Samantha Green, Reporter

Right now, the Venice High community has had an abundant amount of time to just sit at home. Besides doing schoolwork, students have few places to go in their spare time and have too much time to spend online.

In an age where entertainment is extremely personalized, addictive, and in the palm of our hands, what are the best ways to cope while staying (mostly) sane and safe? 

School psychologist Joana Trocan-Garrett recommended using the internet with caution.

“We have to remember that these algorithms are created by computers, and the way they do it is they take whatever information you give them when you search,” she said. “Remember these are computers and computers don’t have feelings.” 

While social media does help people stay connected, Trocan-Garett also said that student can connect with each other through phone calls and—and if done safely—hanging out with a friend in person,

“I know it’s harder for teenagers especially, because they’re so used to texting,” she said. “There have been studies shown that human interaction can lessen stress and anxiety.”

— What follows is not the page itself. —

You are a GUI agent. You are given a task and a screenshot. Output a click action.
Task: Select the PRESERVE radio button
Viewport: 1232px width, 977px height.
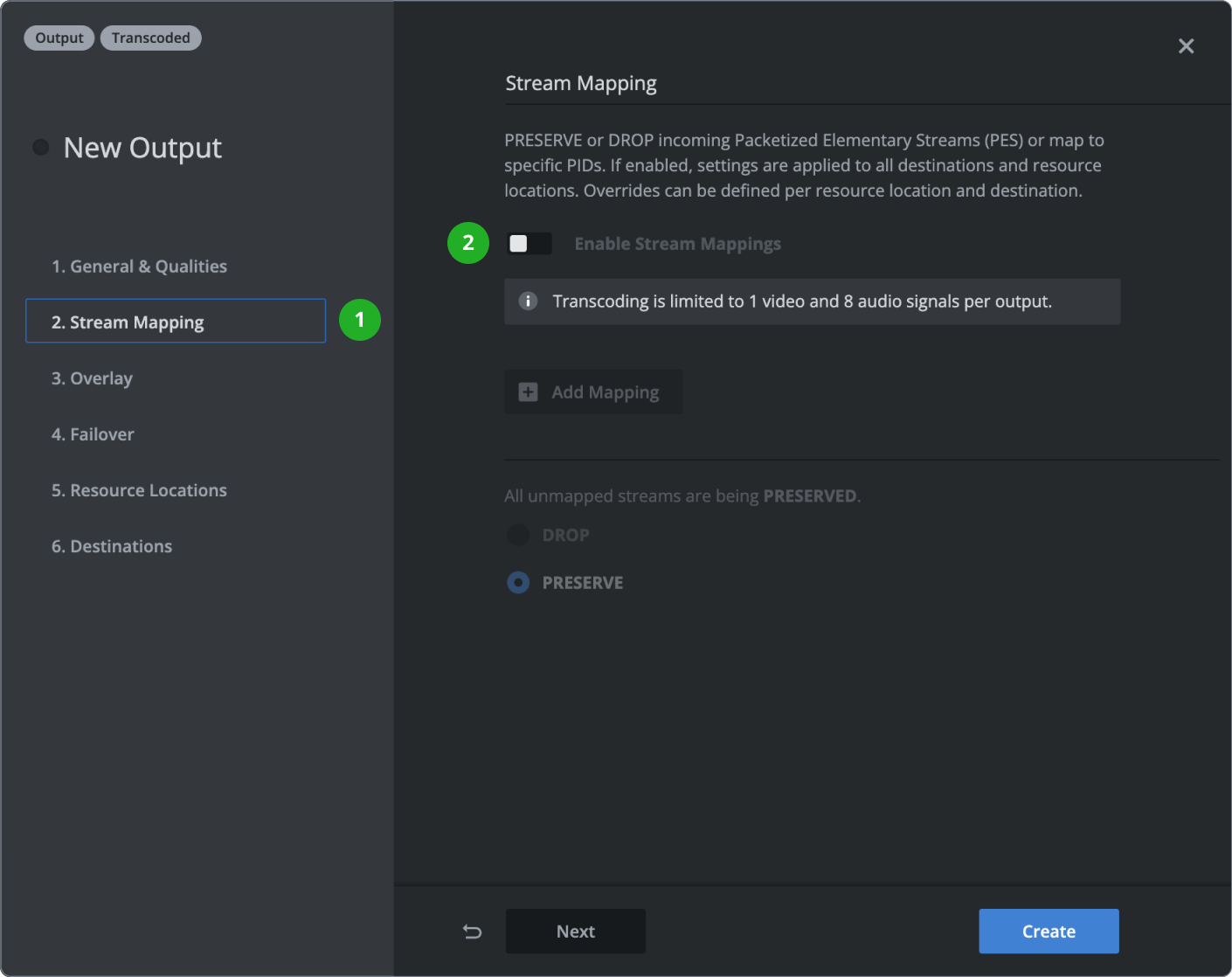click(x=518, y=582)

Chemistry teacher Esmeralda Lopez is someone who sees pros and cons of using the internet to cope with quarantine.

“I think the internet had some negative effects on my mental health and self-perception because I used to compare myself socially a lot,” she said. “I saw a huge positive difference when I deleted Facebook and Instagram.

“Social media can be negative, but it has some positives, too, especially because I can connect with others.”

Junior Jaidah Tyler said that it’s hard to know what she would be doing if social media and streaming services didn’t exist during quarantine. 

“Maybe I’d be more social with people in my life and would have to be outside more,” she said. “I would be with my friends more than usual.”

But in the meantime, she’ll keep up with TikTok and continue watching supernatural TV shows on Netflix.